April 18, 2022

How to Break Down a Single Blog into 30+ X (Twitter) Posts in < 30 Minutes

Derek Flint
Derek Flint

Repurposing and distributing content, like a blog post, via your social media channels can be a game-changer for your business and your content program.

The benefits are numerous and range across a number of ideal content marketing goals: 

  • Additional traffic and conversions on your website
  • New subscribers/followers
  • Synced messaging across your marketing channels (email, social, blog, etc.)
  • Backlinks that contribute to SEO ranking impact 
  • Gaining authority and attention from industry leaders/influencers in your space

The 3 keys to making content distribution efforts successful center around:

  1. Consistently sharing important messages over and over again
  2. Utilizing different positioning around value so you catch a wider audience over time
  3. Convincing people to take the desired action via those distribution channels

This specific blog post is designed to help your content teams work together to ensure that they’re able to efficiently produce a significant amount of Twitter content from 1 particular content asset like a blog. 

This will create months’ or years' worth of social content from a single blog investment (Aka savings in money and time with a significant potential upside)

Here is what we'll be covering below:

Anyone who is on Twitter has seen them. All of us have found ourselves 20 tweets deep into a thread that caught our attention and delivered on its promises.

A Twitter thread is a great tool for evaluating and repurposing content because it:

  • Allows you to create a single social post that covers the entirety of a blog topic by connecting 25 tweets together (sometimes more if you’re feeling wild)
  • Forces you to identify the most valuable parts of a blog post in order to distill sections into single tweets
  • Demands you distill those valuable parts into the most concise versions of themselves in order to stay within Twitter’s strict character limits
  • Empowers each Tweet that is a complete thought to be used as individual tweets at a later date and as posts on other social media channels
  • Illuminates sections of a blog that might be necessary to the narrative but currently lack actionable tips, examples, and other value ads that a reader will benefit from
  • Provides a low-effort way for the industry experts and readers who engage with your posts to amplify them to their followers via a retweet
  • Gives your information to readers for free without forcing them onto your website, yet allows you to invite them to click on your URL for a better reading experience if they’re interested

The reason we’re suggesting that this format will change the way you might think about ALL your content marketing is it is a good representation of completing the conversations you’re having with your readers.

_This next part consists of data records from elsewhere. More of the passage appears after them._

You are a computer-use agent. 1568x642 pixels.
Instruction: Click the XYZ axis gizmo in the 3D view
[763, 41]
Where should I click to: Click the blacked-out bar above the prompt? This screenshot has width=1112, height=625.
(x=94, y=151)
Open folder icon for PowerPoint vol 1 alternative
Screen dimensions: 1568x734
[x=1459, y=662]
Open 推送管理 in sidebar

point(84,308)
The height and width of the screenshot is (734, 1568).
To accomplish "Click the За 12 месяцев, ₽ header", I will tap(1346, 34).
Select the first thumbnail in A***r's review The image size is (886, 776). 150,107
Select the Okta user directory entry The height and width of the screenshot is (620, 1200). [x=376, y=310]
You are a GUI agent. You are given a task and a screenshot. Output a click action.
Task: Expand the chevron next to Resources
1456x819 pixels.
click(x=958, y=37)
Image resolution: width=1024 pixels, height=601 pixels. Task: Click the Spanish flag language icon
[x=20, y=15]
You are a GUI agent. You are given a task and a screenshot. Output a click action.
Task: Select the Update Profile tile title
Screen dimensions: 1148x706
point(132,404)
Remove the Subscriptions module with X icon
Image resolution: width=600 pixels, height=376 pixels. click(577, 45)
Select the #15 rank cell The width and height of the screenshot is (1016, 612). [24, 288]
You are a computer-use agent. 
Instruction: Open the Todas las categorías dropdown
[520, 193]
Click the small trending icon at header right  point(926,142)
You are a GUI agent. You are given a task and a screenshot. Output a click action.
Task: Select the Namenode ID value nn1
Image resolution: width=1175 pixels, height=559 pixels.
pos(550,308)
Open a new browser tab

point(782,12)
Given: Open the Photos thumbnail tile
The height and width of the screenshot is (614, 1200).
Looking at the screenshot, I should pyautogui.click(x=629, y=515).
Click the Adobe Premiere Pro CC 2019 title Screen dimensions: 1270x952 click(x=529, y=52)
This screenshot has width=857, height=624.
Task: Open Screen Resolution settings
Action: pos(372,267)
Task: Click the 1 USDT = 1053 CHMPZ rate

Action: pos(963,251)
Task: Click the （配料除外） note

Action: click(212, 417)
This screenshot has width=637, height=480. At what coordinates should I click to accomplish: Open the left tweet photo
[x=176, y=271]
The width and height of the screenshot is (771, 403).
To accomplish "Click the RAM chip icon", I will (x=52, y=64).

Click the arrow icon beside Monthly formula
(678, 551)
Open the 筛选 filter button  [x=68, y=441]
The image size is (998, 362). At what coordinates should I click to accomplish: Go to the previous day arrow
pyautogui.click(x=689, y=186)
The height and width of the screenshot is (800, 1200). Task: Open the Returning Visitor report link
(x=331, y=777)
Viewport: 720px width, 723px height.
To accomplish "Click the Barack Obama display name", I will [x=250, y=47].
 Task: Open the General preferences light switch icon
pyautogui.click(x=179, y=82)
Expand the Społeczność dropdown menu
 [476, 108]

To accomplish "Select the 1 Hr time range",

For example, let’s suppose you create a blog post (and then a thread) about 10 effective content marketing strategies. In that thread, each tweet mentions the value of one specific strategy and an actionable best practice.

If each of those strategies is important for your audience to know in order to be better versions of their professional selves, then you should create an individual blog post for each of those strategies. And those blog posts will become their own threads. And the individual topics within those threads that are valuable can become their own blog posts. Etc.

Rather than creating a bunch of blog posts about disparate topics, you’re focusing on completing the entirety of a thorough and rich conversation.

And that focus will allow you to build out a site with good information architecture (pillars and clusters) and intuitive internal linking structures that your SEO team will thank you for. And Google will reward your authoritative efforts with the rankings you’re invested in having.

How to break down a blog post for Twitter distribution

Below we’re going to walk you through an example of exactly how you can break a single blog post down into social media posts. We’ll specifically be looking at how to create LinkedIn and Twitter posts, but the general principle scales across multiple social platforms.

Before we get too far along, I want to introduce an example of a Ten Speed blog article for us to center this conversation around. This should give us all a reference point that makes following along much easier.

For the remainder of this post, we’ll be looking at the following blog post on our website:

An Anchor Text User Guide: What It Is, SEO Best Practices and Strategic Uses

Additionally, there are tools on the market that will allow you to more conveniently create and format threads so you don’t have to type them out a single Tweet at a time. For this post, the images we used are from the tool, Typefully.

To start, it’s helpful to take the 50,000-foot view of your blog post. This means taking stock of your headers and the overall outline to understand the narrative flow of your content. You can also look to your table of contents for help.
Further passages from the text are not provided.